Linux-Fsdevel Archive on lore.kernel.org
 help / color / Atom feed
WARNING: multiple messages refer to this Message-ID
From: Pankaj Gupta <pagupta-H+wXaHxf7aLQT0dZR+AlfA@public.gmane.org>
To: Dave Chinner <david-FqsqvQoI3Ljby3iVrkZq2A@public.gmane.org>
Cc: Jan Kara <jack-AlSwsSmVLrQ@public.gmane.org>,
	KVM list <kvm-u79uwXL29TY76Z2rM5mHXA@public.gmane.org>,
	David Hildenbrand <david-H+wXaHxf7aLQT0dZR+AlfA@public.gmane.org>,
	linux-nvdimm
	<linux-nvdimm-y27Ovi1pjclAfugRpC6u6w@public.gmane.org>,
	Jason Wang <jasowang-H+wXaHxf7aLQT0dZR+AlfA@public.gmane.org>,
	Qemu Developers
	<qemu-devel-qX2TKyscuCcdnm+yROfE0A@public.gmane.org>,
	virtualization-cunTk1MwBs9QetFLy7KEm3xJsTq8ys+cHZ5vskTnxNA@public.gmane.org,
	adilger kernel
	<adilger.kernel-m1MBpc4rdrD3fQ9qLvQP4Q@public.gmane.org>,
	Ross Zwisler <zwisler-DgEjT+Ai2ygdnm+yROfE0A@public.gmane.org>,
	Eric Blake <eblake-H+wXaHxf7aLQT0dZR+AlfA@public.gmane.org>,
	darrick wong
	<darrick.wong-QHcLZuEGTsvQT0dZR+AlfA@public.gmane.org>,
	"Michael S. Tsirkin"
	<mst-H+wXaHxf7aLQT0dZR+AlfA@public.gmane.org>,
	Matthew Wilcox <willy-wEGCiKHe2LqWVfeAwA7xHQ@public.gmane.org>,
	Christoph Hellwig <hch-wEGCiKHe2LqWVfeAwA7xHQ@public.gmane.org>,
	Linux ACPI <linux-acpi-u79uwXL29TY76Z2rM5mHXA@public.gmane.org>,
	linux-ext4 <linux-ext4-u79uwXL29TY76Z2rM5mHXA@public.gmane.org>,
	Rik van Riel <riel-ebMLmSuQjDVBDgjK7y7TUQ@public.gmane.org>,
	Stefan Hajnoczi
	<stefanha-H+wXaHxf7aLQT0dZR+AlfA@public.gmane.org>,
	Igor Mammedov <imammedo-H+wXaHxf7aLQT0dZR+AlfA@public.gmane.org>,
	lcapitulino-H+wXaHxf7aLQT0dZR+AlfA@public.gmane.org,
	Kevin Wolf <kwolf-H+wXaHxf7aLQT0dZR+AlfA@public.gmane.org>,
	Nitesh Narayan Lal
	<nilal-H+wXaHxf7aLQT0dZR+AlfA@public.gmane.org>,
	Theodore Ts'o <tytso-3s7WtUTddSA@public.gmane.org>,
	xiaoguangrong eric
	<xiaoguangrong.eric-Re5JQEeQqe8AvxtiuMwx3w@public.gmane.org
Subject: Re: [PATCH v3 0/5] kvm "virtio pmem" device
Date: Tue, 15 Jan 2019 00:35:06 -0500 (EST)
Message-ID: <1684638419.64320214.1547530506805.JavaMail.zimbra@redhat.com> (raw)
In-Reply-To: <20190114222132.GH4205@dastard>


> > > On Mon, Jan 14, 2019 at 02:15:40AM -0500, Pankaj Gupta wrote:
> > > >
> > > > > > Until you have images (and hence host page cache) shared between
> > > > > > multiple guests.

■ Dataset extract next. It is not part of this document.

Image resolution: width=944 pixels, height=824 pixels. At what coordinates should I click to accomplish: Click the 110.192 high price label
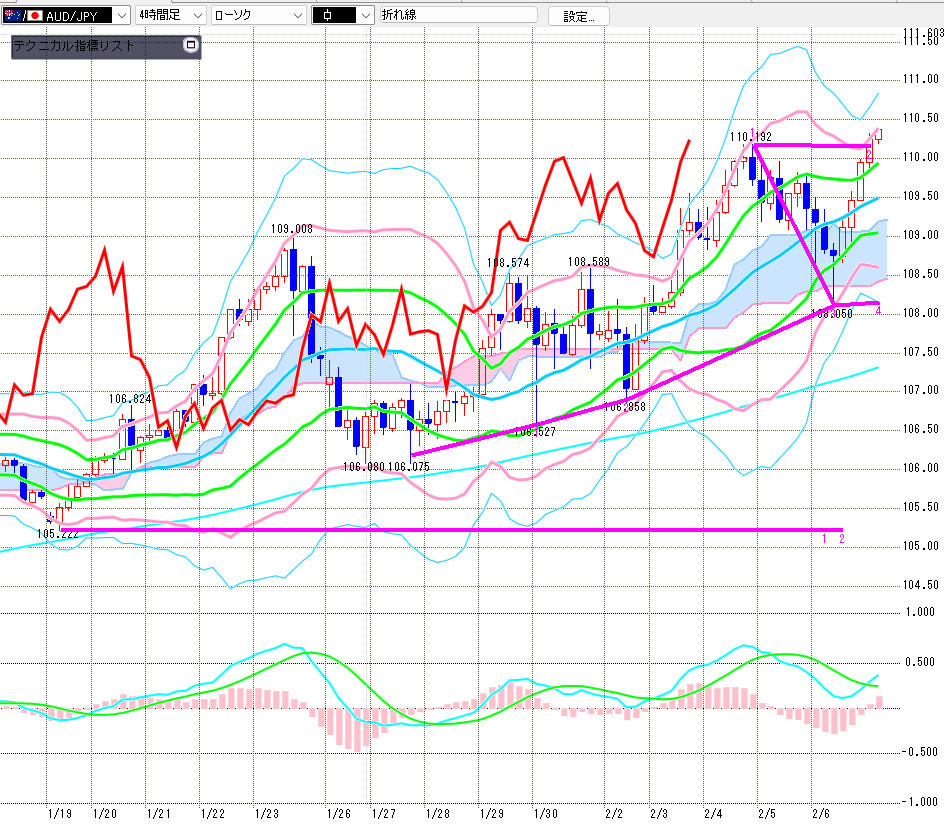750,136
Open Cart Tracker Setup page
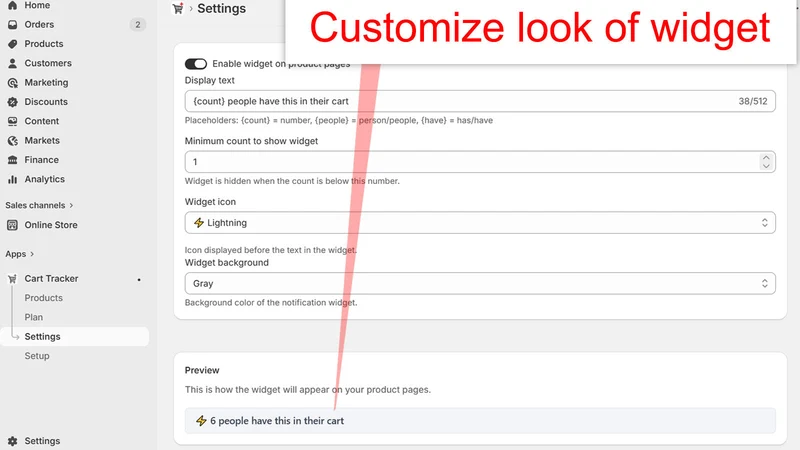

People will want to do this, because it means they
> > > > > > only need a single set of pages in host memory for executable
> > > > > > binaries rather than a set of pages per guest. Then you have
> > > > > > multiple guests being able to detect residency of the same set of
> > > > > > pages. If the guests can then, in any way, control eviction of the
> > > > > > pages from the host cache, then we have a guest-to-guest
> > > > > > information
> > > > > > leak channel.
> > > > >
> > > > > I don't think we should ever be considering something that would
> > > > > allow a
> > > > > guest to evict page's from the host's pagecache [1].  The guest
> > > > > should
> > > > > be able to kick its own references to the host's pagecache out of its
> > > > > own pagecache, but not be able to influence whether the host or
> > > > > another
> > > > > guest has a read-only mapping cached.
> > > > >
> > > > > [1] Unless the guest is allowed to modify the host's file; obviously
> > > > > truncation, holepunching, etc are going to evict pages from the
> > > > > host's
> > > > > page cache.
> > > >
> > > > This is so correct. Guest does not not evict host page cache pages
> > > > directly.
> > >
> > > They don't right now.
> > >
> > > But someone is going to end up asking for discard to work so that
> > > the guest can free unused space in the underlying spares image (i.e.
> > > make use of fstrim or mount -o discard) because they have workloads
> > > that have bursts of space usage and they need to trim the image
> > > files afterwards to keep their overall space usage under control.
> > >
> > > And then....
> > 
> > ...we reject / push back on that patch citing the above concern.
> 
> So at what point do we draw the line?
> 
> We're allowing writable DAX mappings, but as I've pointed out that
> means we are going to be allowing  a potential information leak via
> files with shared extents to be directly mapped and written to.
> 
> But we won't allow useful admin operations that allow better
> management of host side storage space similar to how normal image
> files are used by guests because it's an information leak vector?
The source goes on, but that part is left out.